##### Raw data #####

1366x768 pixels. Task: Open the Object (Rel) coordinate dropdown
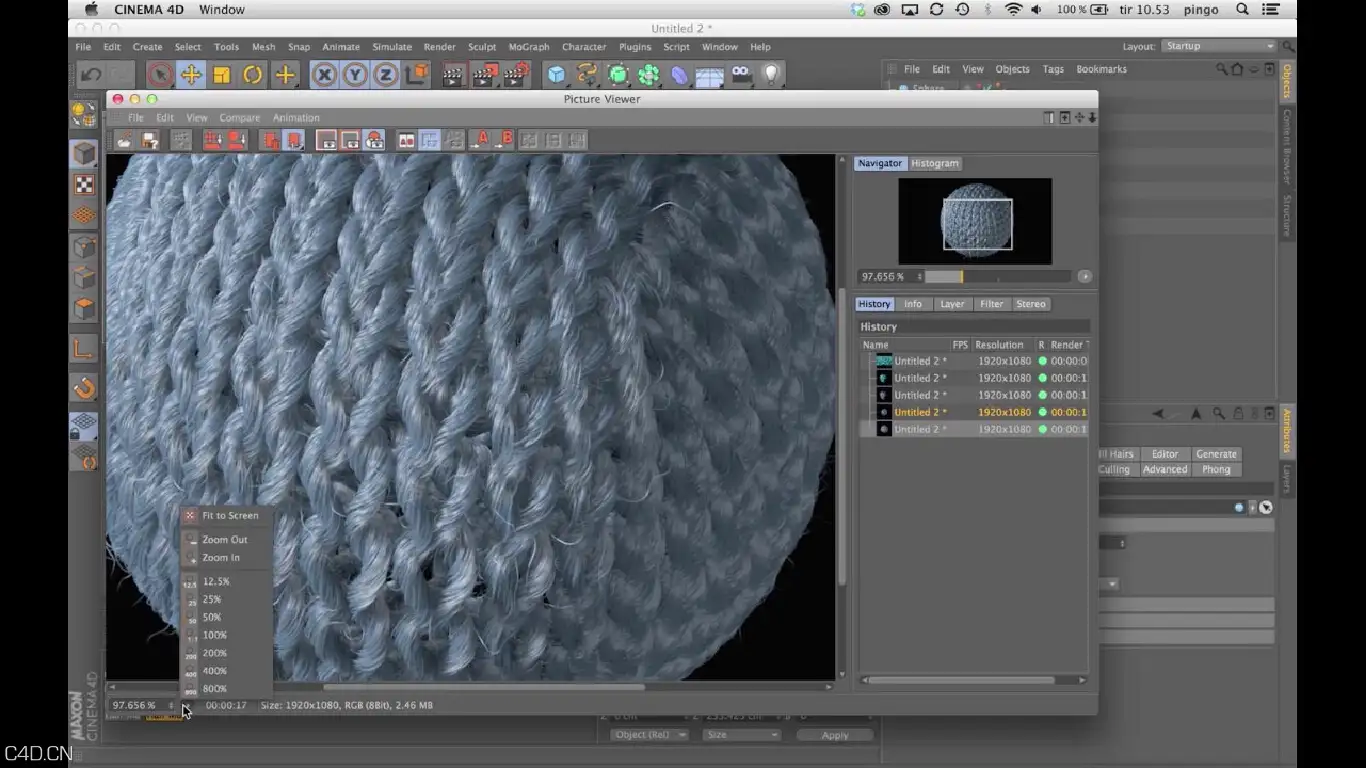point(650,735)
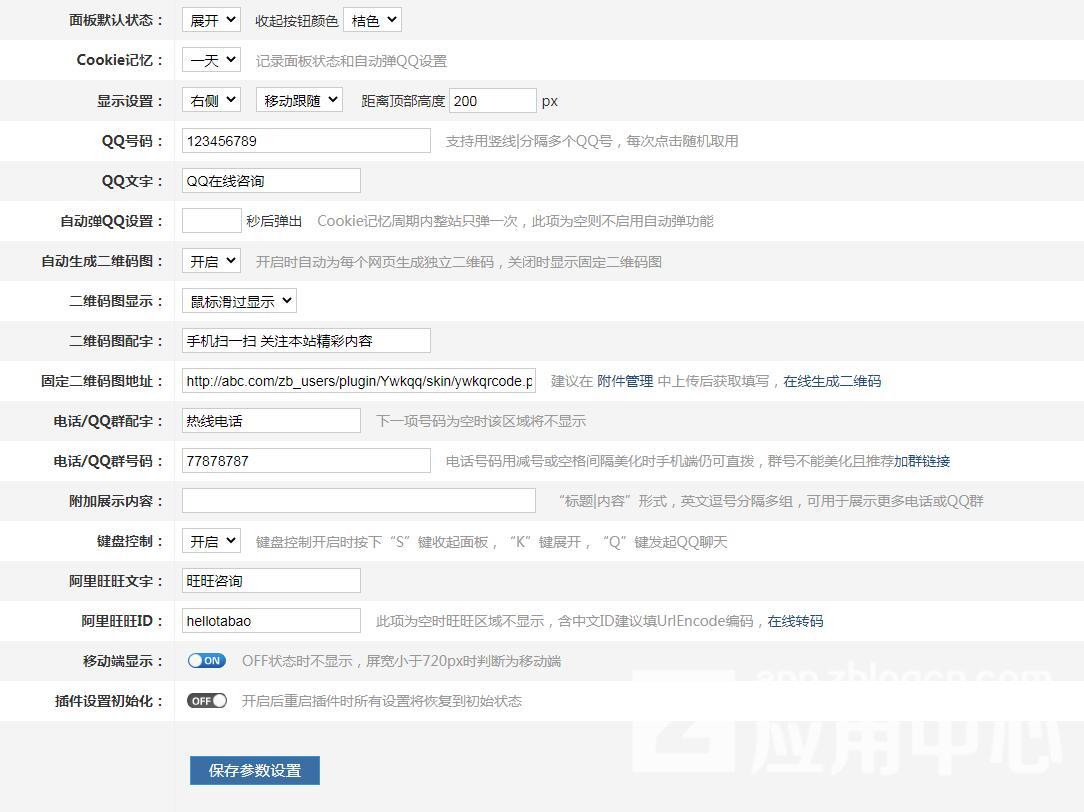Open the 附件管理 link
Image resolution: width=1084 pixels, height=812 pixels.
pyautogui.click(x=625, y=381)
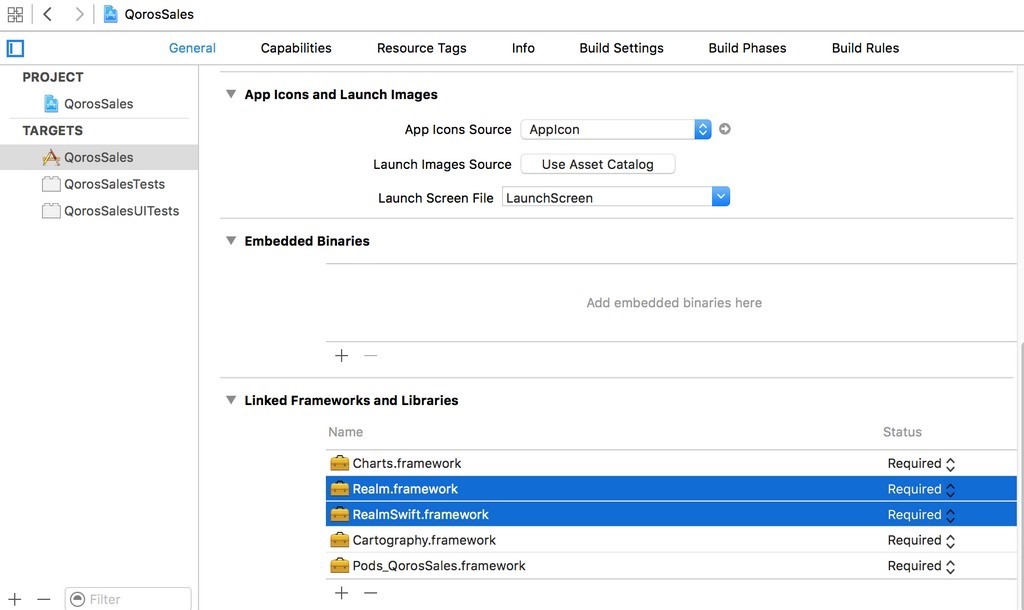1024x610 pixels.
Task: Remove a linked framework with the minus button
Action: coord(371,593)
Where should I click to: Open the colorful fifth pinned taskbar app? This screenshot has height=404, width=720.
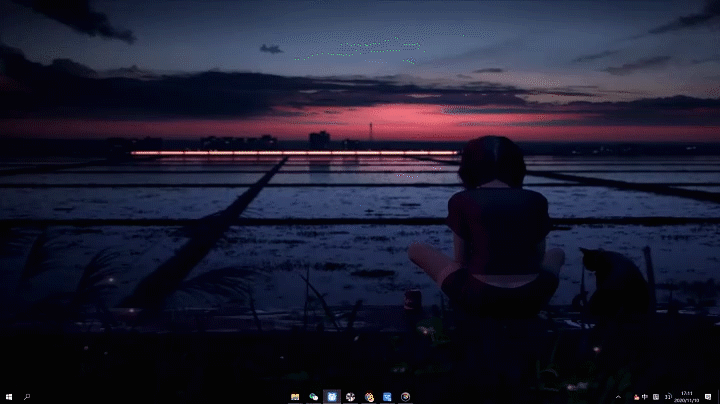pos(369,396)
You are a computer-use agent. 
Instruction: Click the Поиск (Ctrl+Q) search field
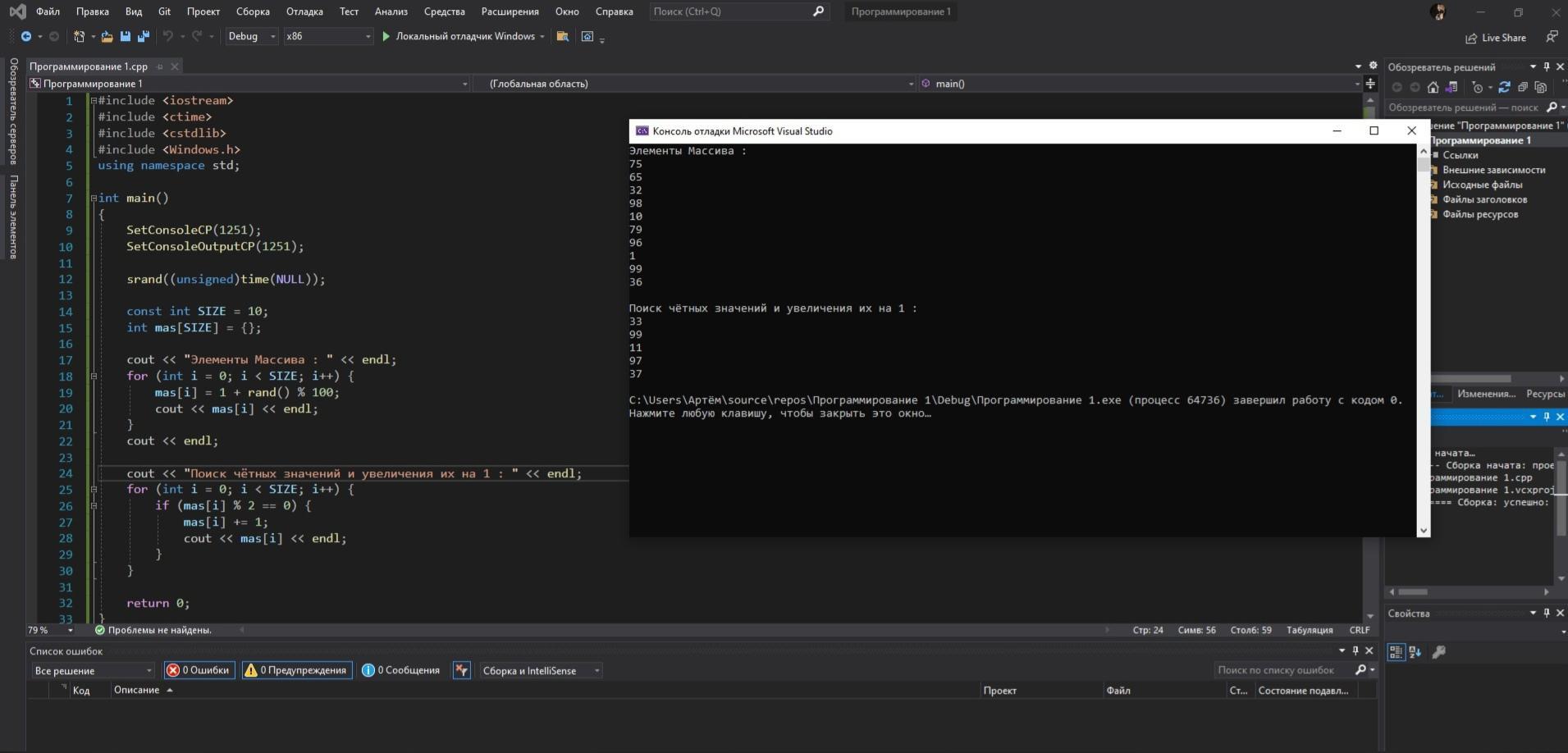tap(730, 11)
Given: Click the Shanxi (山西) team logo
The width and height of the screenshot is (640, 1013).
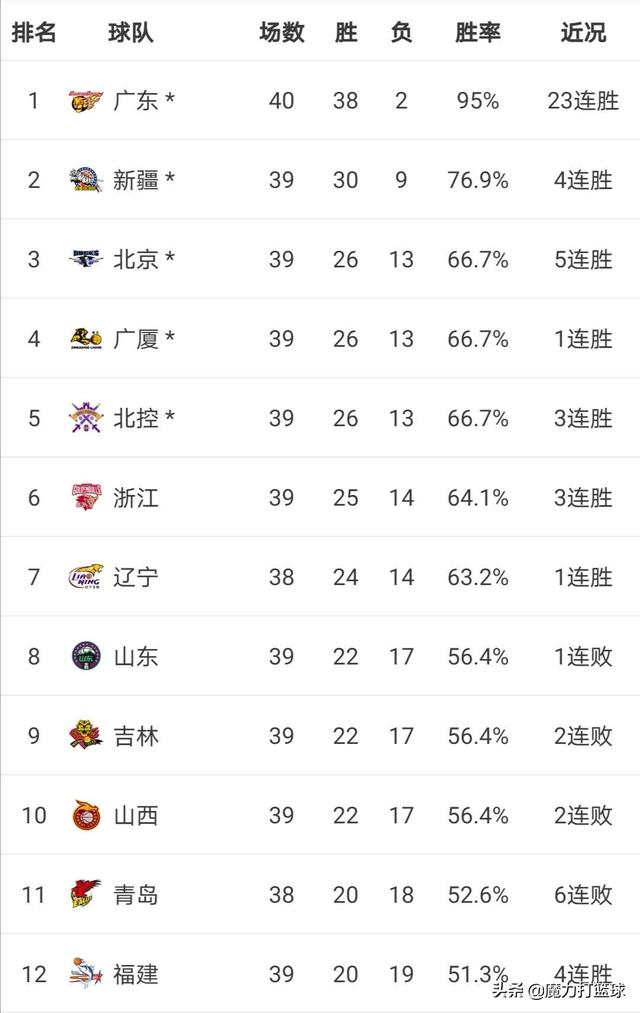Looking at the screenshot, I should (86, 815).
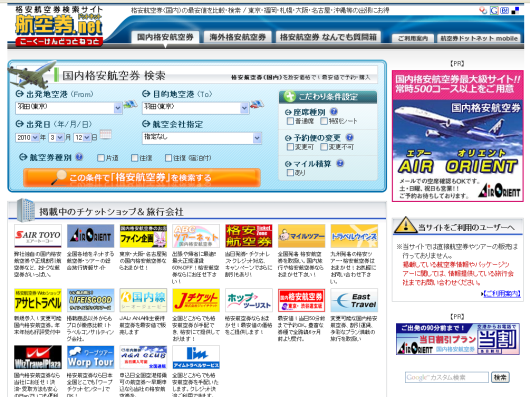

#####

What you are asked to do: Copy out every item above word for word, leaving out the pictures.

Exercise result:
1366x768 pixels. Task: Open the Object (Rel) coordinate dropdown
point(650,735)
Open the 附件管理 link
Image resolution: width=1084 pixels, height=812 pixels.
pyautogui.click(x=625, y=381)
1024x610 pixels.
Task: Remove a linked framework with the minus button
Action: coord(371,593)
Where should I click to: Open the colorful fifth pinned taskbar app? This screenshot has height=404, width=720.
pos(369,396)
You are a computer-use agent. 
Instruction: Click the Поиск (Ctrl+Q) search field
tap(730, 11)
Given: Click the Shanxi (山西) team logo
The width and height of the screenshot is (640, 1013).
Looking at the screenshot, I should (86, 815).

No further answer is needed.